Your Strava data does not exist in isolation. When combined with personal information available on data broker sites — your full name, home address, employer, and family details — your fitness data becomes significantly more dangerous. An attacker who knows your name from a Strava leaderboard can search data broker databases to find your home address, then cross-reference that with your running routes to confirm your daily schedule and patterns.

PrivacyOn helps close this gap by continuously removing your personal information from over 100 data broker sites. When your name, address, and personal details are not readily available online, the location data from fitness apps like Strava becomes much harder to connect to your real identity. This layered approach — tight app-level privacy settings combined with data broker removal — provides far stronger protection than either measure alone.
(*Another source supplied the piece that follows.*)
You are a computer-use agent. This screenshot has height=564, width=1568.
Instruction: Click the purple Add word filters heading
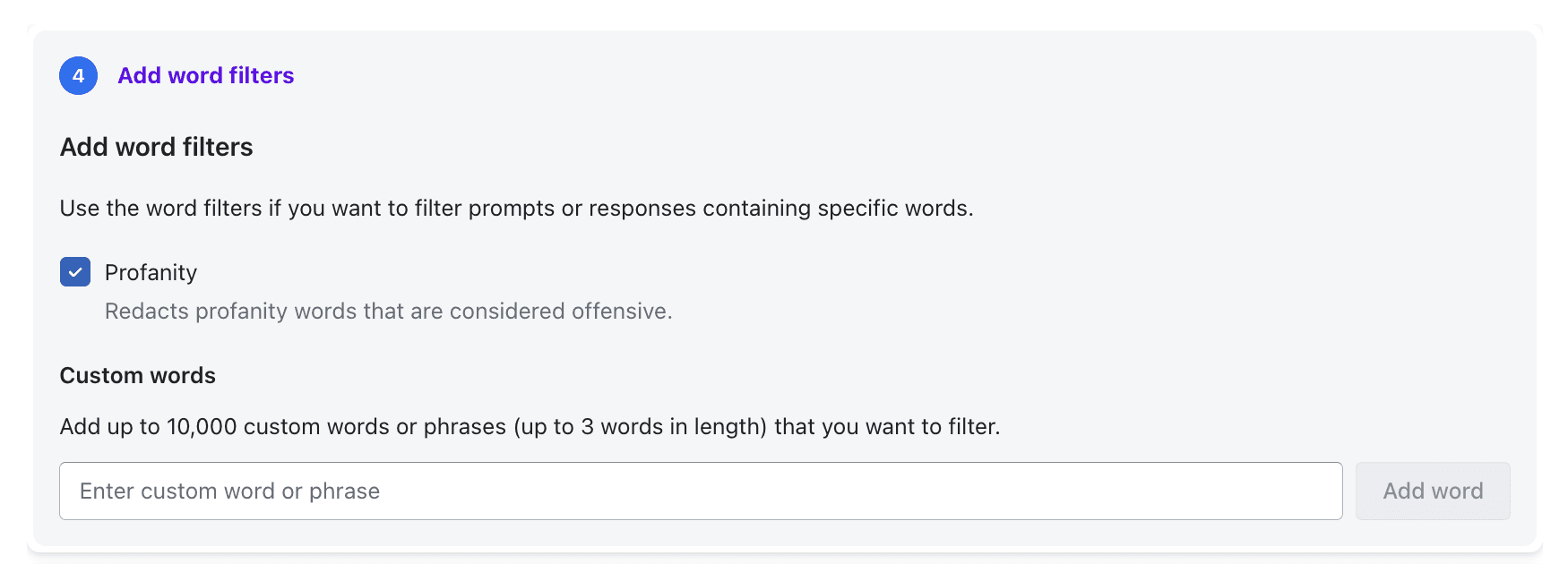205,75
Quick Privacy Checklist for Strava Users

1. Set your profile and activities to Followers only.
2. Add privacy zones around your home, workplace, and other sensitive locations.
3. Disable Flyby entirely.
4. Enable Enhanced Privacy Mode.
5. Audit and remove unnecessary third-party app connections.
6. Review and restrict visibility of past activities.
7. Avoid including your full name or photo on your profile if maximum privacy is a priority.
8. Use PrivacyOn to remove personal data from broker sites so your fitness activities cannot be easily linked to your real-world identity.

Strava is a powerful training tool, and you do not have to stop using it to stay safe. But the default settings are designed for social sharing, not for privacy. Taking 15 minutes to adjust these settings can prevent your workout data from becoming a roadmap to your daily life.